• **PROBLEM REQUIREMENTS**
Find each line below that contains the word "width" and copy those lines out in full.

• **INFORMATION SHOWN**
--

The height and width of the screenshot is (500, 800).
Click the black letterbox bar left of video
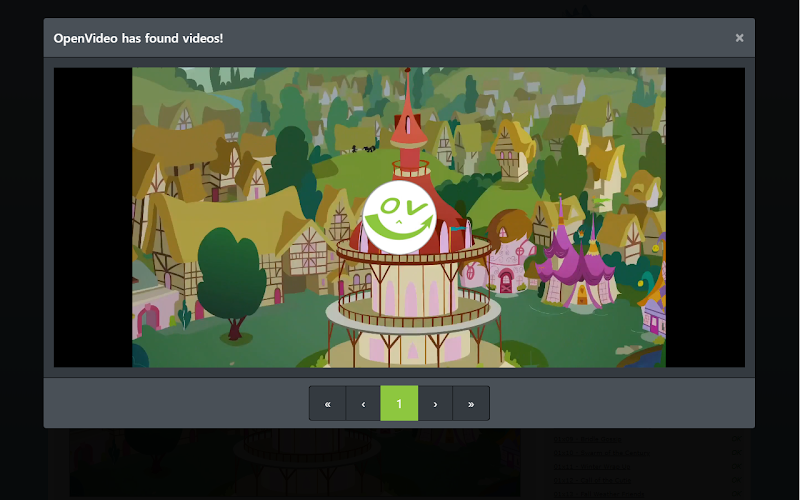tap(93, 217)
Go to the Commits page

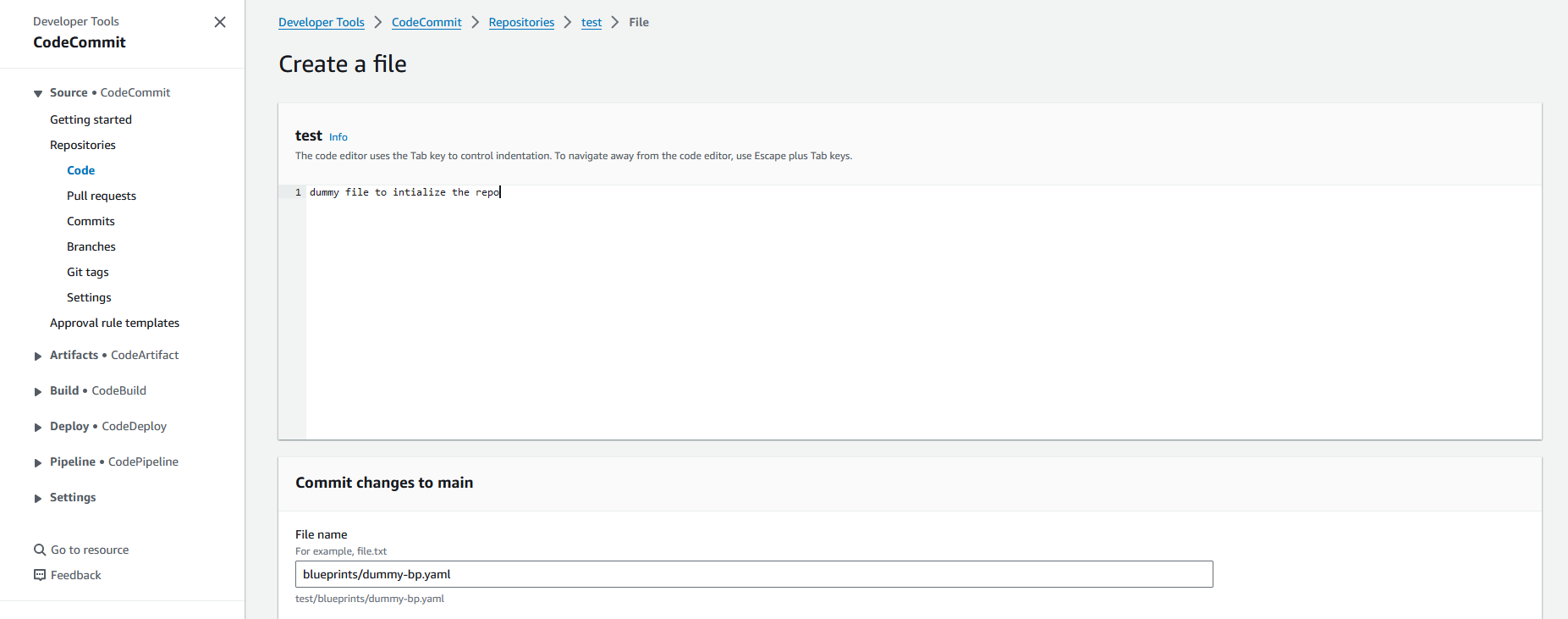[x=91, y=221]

--

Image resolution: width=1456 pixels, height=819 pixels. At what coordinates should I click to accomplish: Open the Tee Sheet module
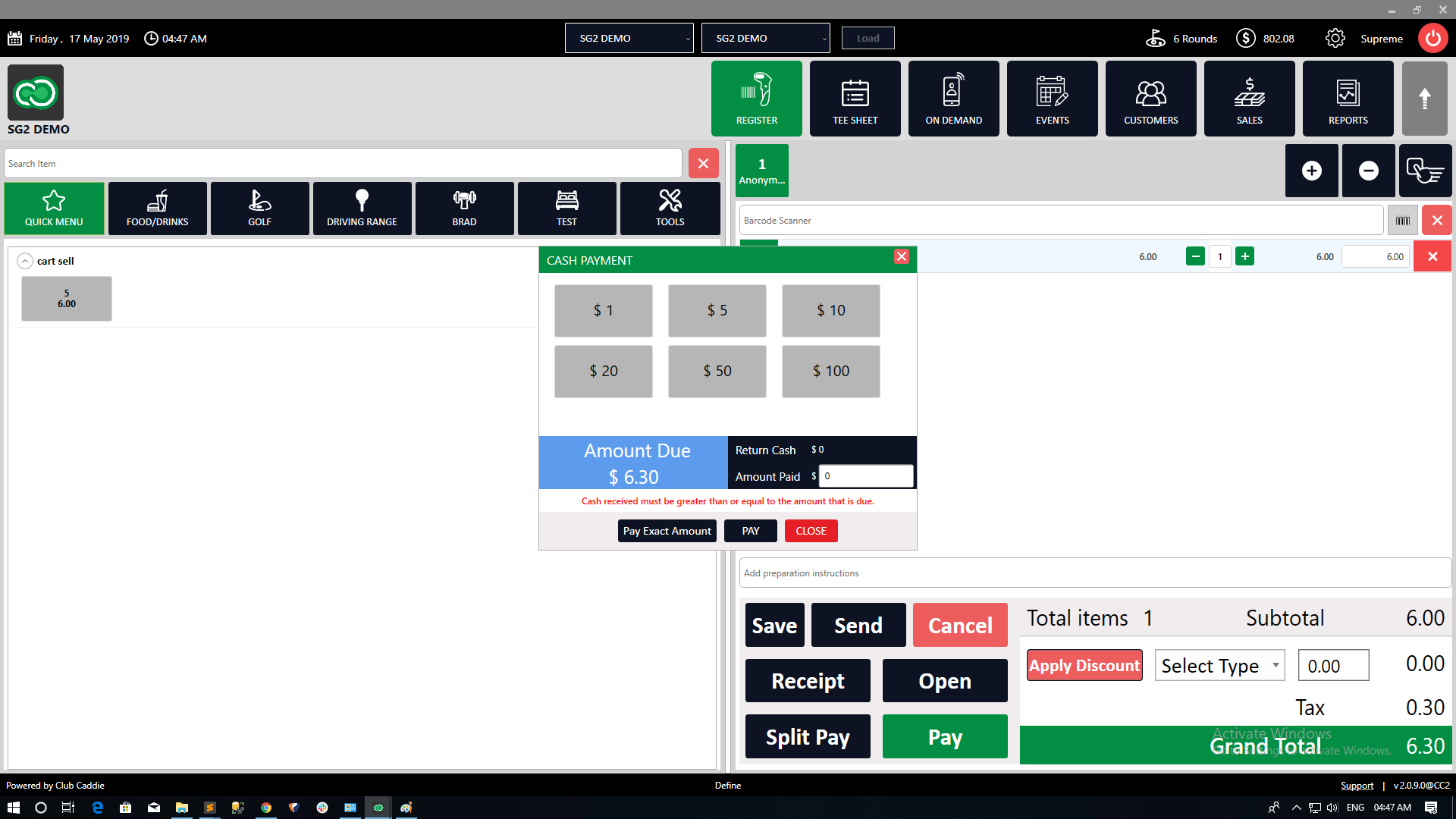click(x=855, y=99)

--

• **COMPLETED TASK**
The height and width of the screenshot is (500, 800).
Image resolution: width=1456 pixels, height=819 pixels. At what coordinates should I click to accomplish: Open the Tee Sheet module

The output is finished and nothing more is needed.